Bobbi Brown is one of the biggest names in the beauty industry. In 1991, she launched her eponymous makeup company with a line of 10 lipsticks. After only four years, she sold the company to Estée Lauder for a reported $74.5 million, staying on as chief creative officer and helping grow Bobbi Brown into a billion-dollar brand over the next two decades. In 2020, she launched her newest beauty project, Jones Road, a line of clean, “no-makeup makeup” — and the company expects sales to top $120 million this year. If all that wasn’t enough, she’s the author of nine beauty and makeup guides and a monthly contributor on the Today show, and has even opened a boutique hotel.

On October 24, Brown joined her friend and fellow serial entrepreneur Donald Weiss ’67 for a fireside chat. Weiss taught entrepreneurship at CBS for 25 years. The evening was hosted by the School’s Lang Entrepreneurship Center, which helps students and alumni catalyze startups and investors who shape the future, and the Columbia Beauty Club, a nearly 300-student professional organization that works to expand beauty-related career resources and programming at CBS.
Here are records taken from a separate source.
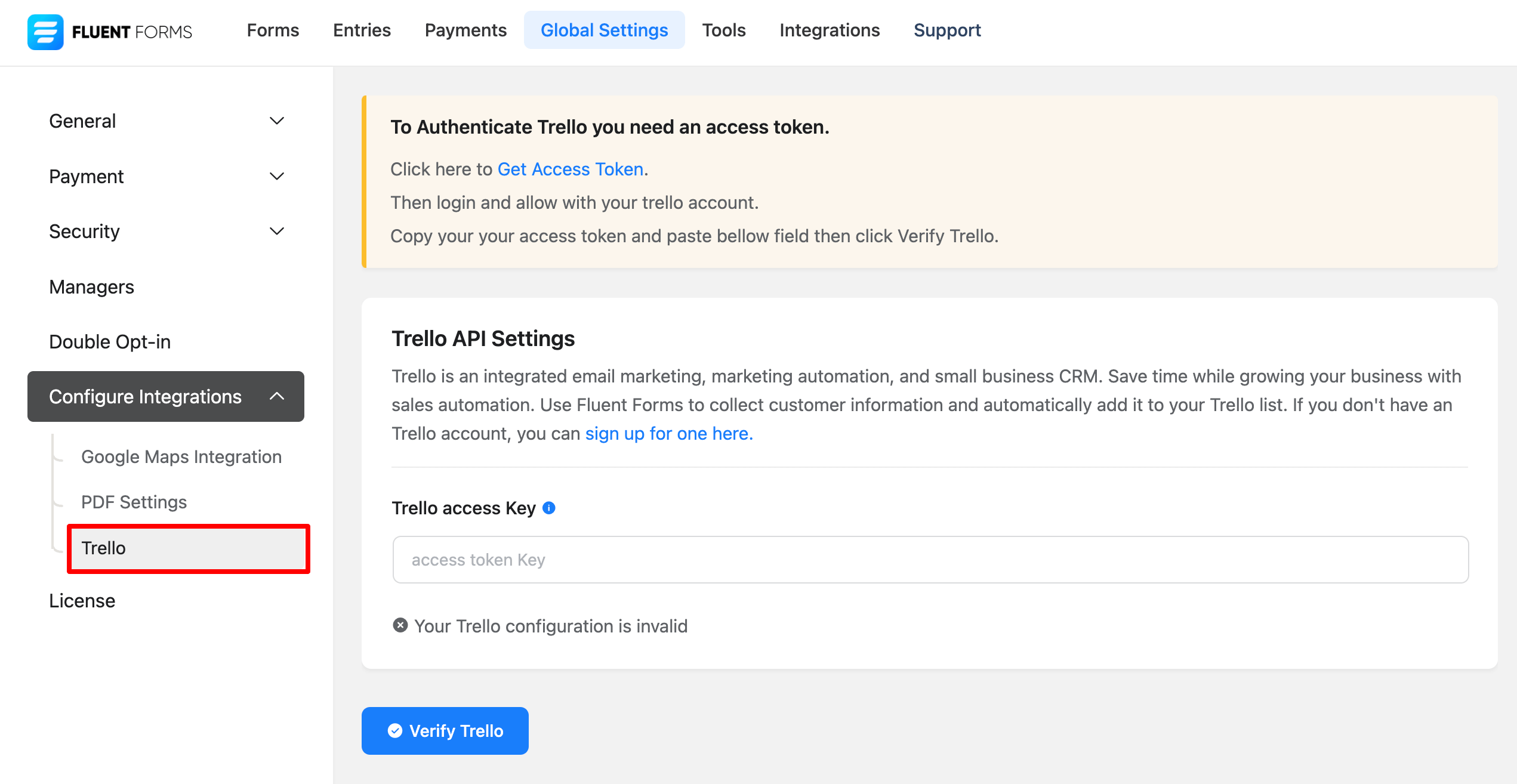Click the invalid configuration X icon
Viewport: 1517px width, 784px height.
[x=400, y=625]
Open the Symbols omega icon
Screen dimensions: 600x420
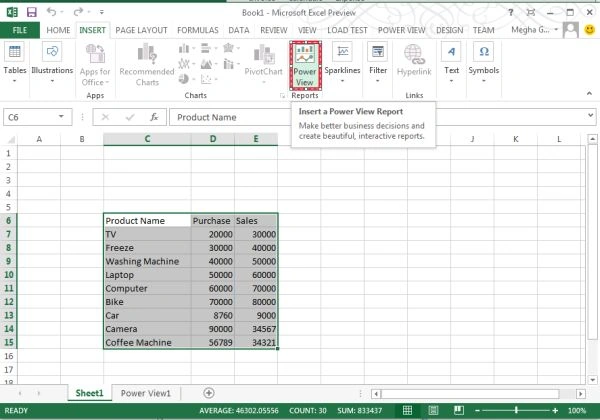pos(484,52)
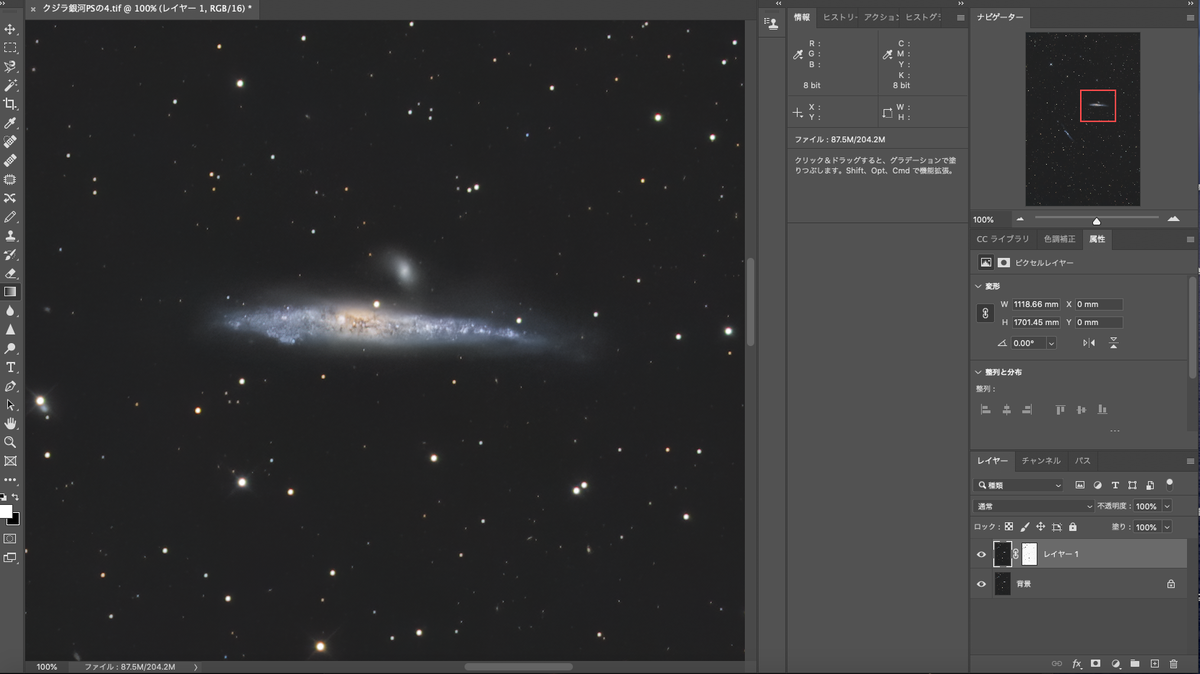Delete layer with trash icon
1200x674 pixels.
coord(1173,663)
During the chat, Brown told the story of her journey from mailing lipsticks out of her home to being a billion-dollar brand mogul. She talked about the imperative to trust one’s instincts, emphasized the importance of quality of product above all else, and gave advice to entrepreneurs starting their careers. The following are takeaways from the chat. 

A Great Product Is the Most Important Thing 

“Formula!” Brown exclaimed repeatedly. “Formula is the most important thing.” For Brown, quality of product is paramount, but her prices remain accessible. So how does she balance cost and quality? Cut back on packaging. The beauty industry may be crowded these days, she said, but few brands are making quality products; too many brands are opting instead to go big on packaging and marketing. 
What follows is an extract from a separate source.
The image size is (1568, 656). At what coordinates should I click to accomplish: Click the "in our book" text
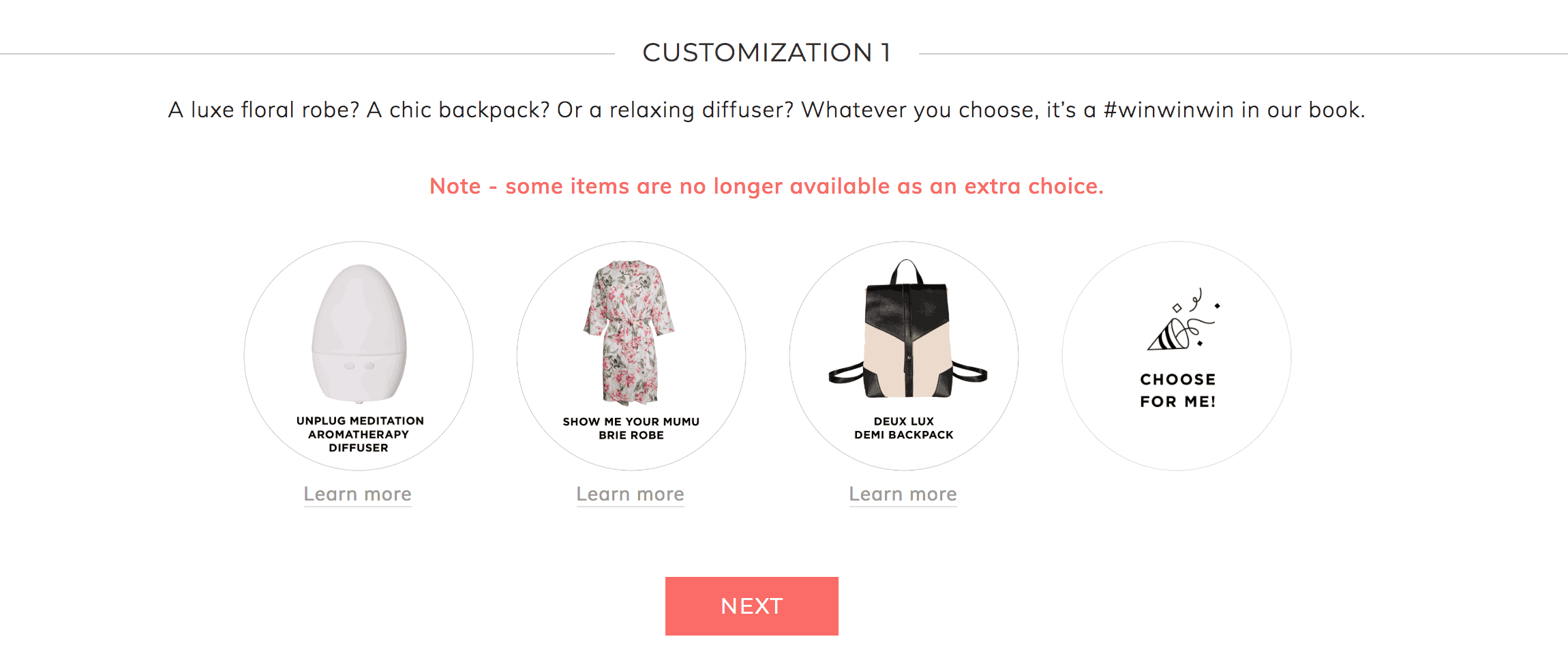click(x=1303, y=110)
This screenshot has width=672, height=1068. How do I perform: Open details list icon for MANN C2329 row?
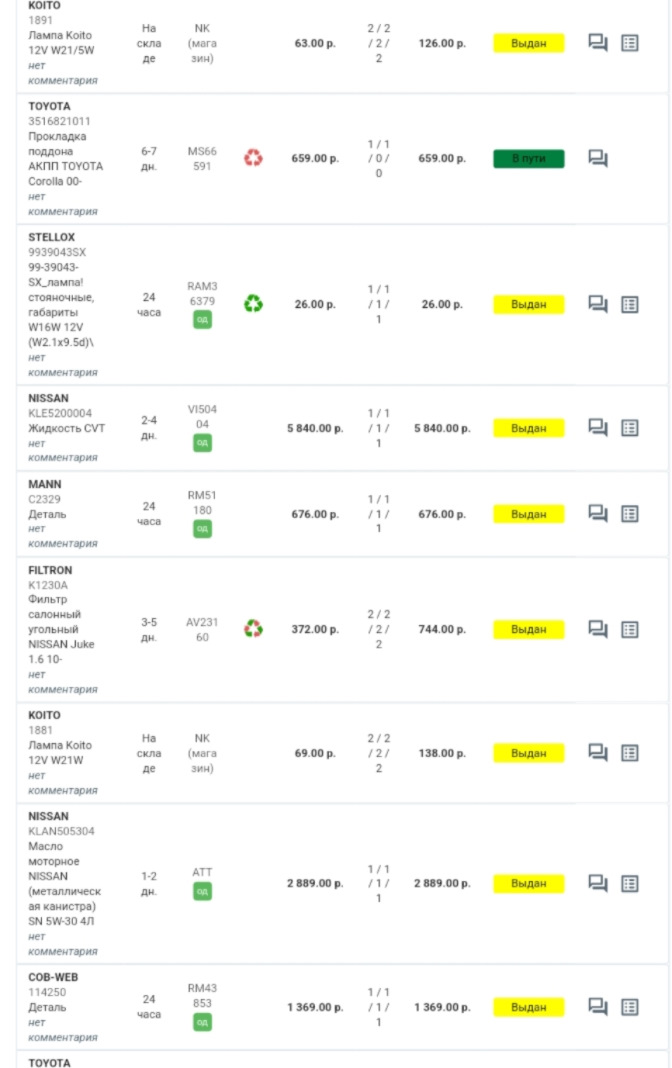coord(630,514)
Meanwhile, Brown said she works to make products people will “want to buy again and tell their friends to buy.” And she doesn’t let trends dictate her product development: “I’d rather get more customers buying the same thing. It really matters to me what I put on the market. There has to be a reason.” 

Brown said she often receives decks with product ideas that are unclear or a fully formed product idea with no plan for how to produce it. She advised young entrepreneurs to be clear and intentional early in their journeys about the details of their product and how it will be made: “You have to know what the product is. You have to come up with it first.” 

A Bobbi Brown store

Listen to Yourself

Brown is curious. She said she wants to know other people’s opinions and asks for them often. But she doesn’t always listen. “I’m the final word,” she said. Brown started Jones Road without a dollar of outside investment, and for the first time, she’s excited to be able to follow her gut freely: “The amazing thing about starting a brand is that I knew what I didn’t want to be. I didn’t want anyone telling me it wasn’t a good idea.” 
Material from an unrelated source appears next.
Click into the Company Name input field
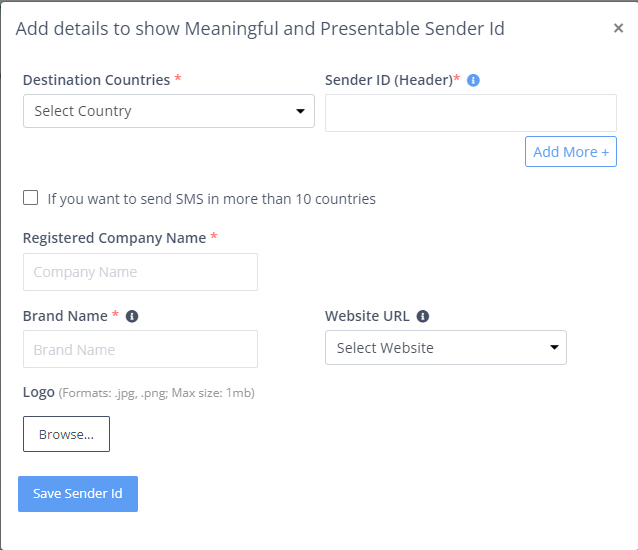The image size is (638, 550). (140, 272)
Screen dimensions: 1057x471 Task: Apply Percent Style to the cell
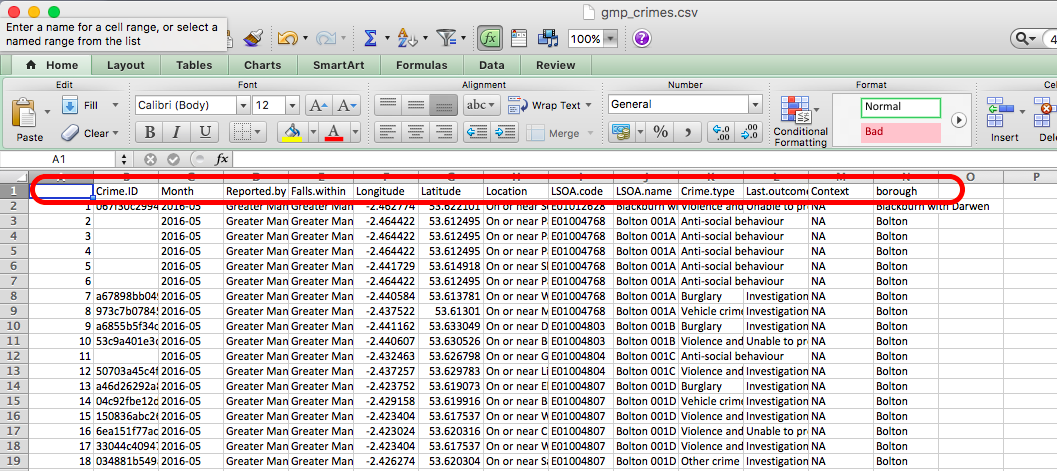tap(660, 132)
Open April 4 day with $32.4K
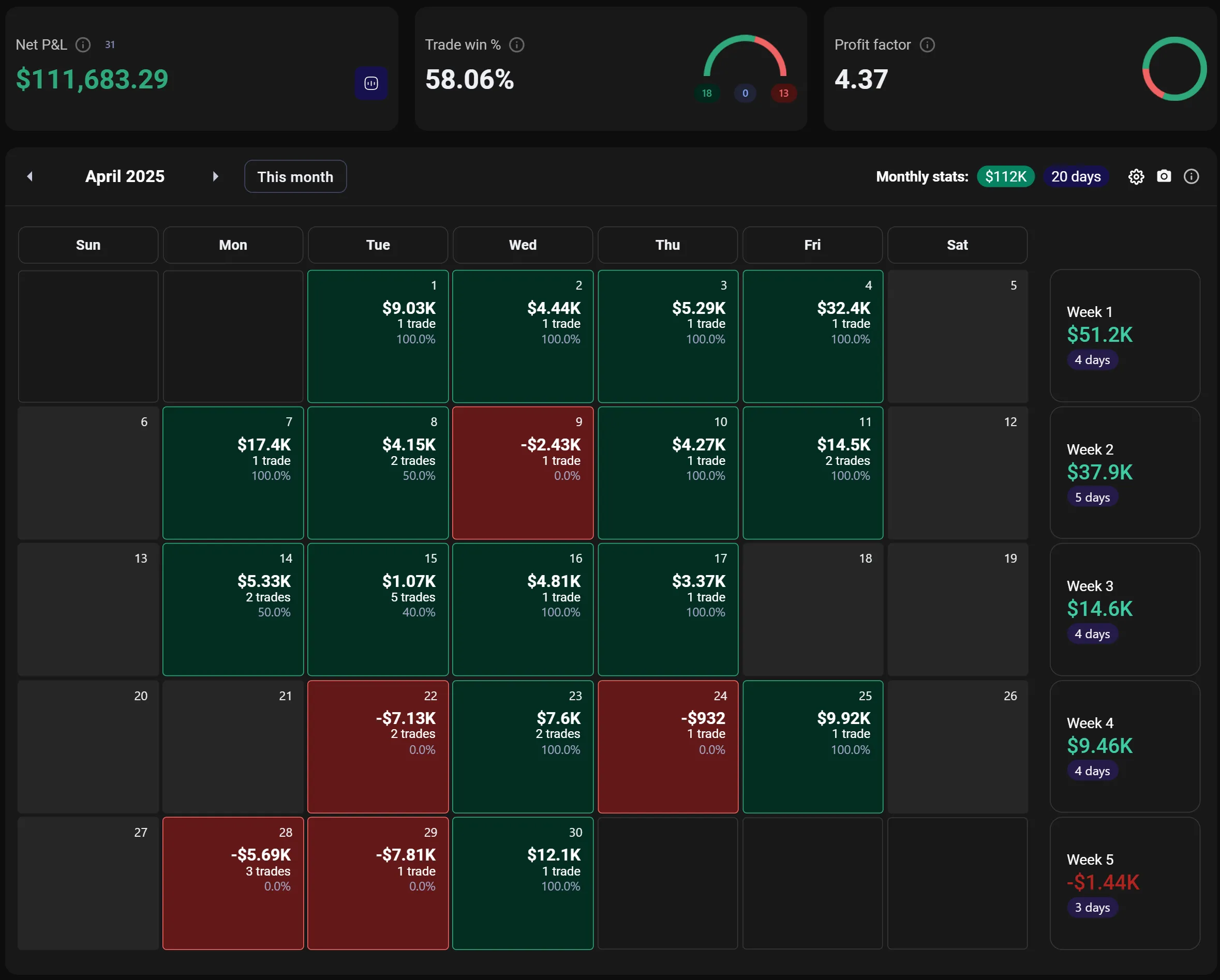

Brown tossed out names from multiple naming experts and instead opted to take inspiration from a map. She went against the advice of friends and colleagues about launching into the pandemic economy. And she proved everyone wrong: Only in its third year, and with just three brick-and-mortar locations, Brown expects profits to double in 2023.  

For Brown, following your gut is about believing in your vision. She said it was her loyalty to her own creative intuition that led her to where she is today. “I don’t try to do things because I think they’re going to be a huge success…. I don’t try to do everything that everyone else does,” she said. “It wouldn’t work. You have to figure out what you do.” 

Product Alone Won’t Cut it –– PR Seals the Deal 

Though Brown focuses on quality, she also acknowledges that public relations is indispensable. “You need to make it, pack it up, tell people about it, and ship it. It’s all important,” she said. She attributes much of the success of Jones Road to her presence on TikTok. Within 10 weeks of posting on the app, Jones Road’s daily sales quadrupled. After a popular beauty influencer gave her foundation a bad review, she made a joke video in the style of the influencer. “I always love learning new makeup techniques, and I learned one today,” she says in the video, and then proceeds to put on a comically huge amount of foundation. The video went viral, garnering 1 million views within 24 hours. “I learned a new word,” she said at the fireside chat. “I ‘clapped back.’” Still, in life and in business, Brown emphasizes being nice: “It’s not about who you know; it’s about who you are and how you treat other people.” 

Failing and Struggling are Important

Throughout the evening, Brown reiterated the long-term benefits of failures and struggles. “If you’re not struggling, something is wrong,” she said. “I didn’t become Bobbi Brown overnight.” In 2019, she launched a line of supplements, Evolution_18, which never got off the ground. She unabashedly called it “a case study for Columbia Business School of what not to do.” 

After the company failed, she picked herself up and moved on. “If something doesn’t work, it’s just a message to say, ‘Oh! I gotta do something else.’” When asked if she would have done anything differently, Brown said she would do it all exactly the same way: “The most amazing thing about launching Jones Road is that I know not just what to do, but what not to do, and that’s pretty invaluable.”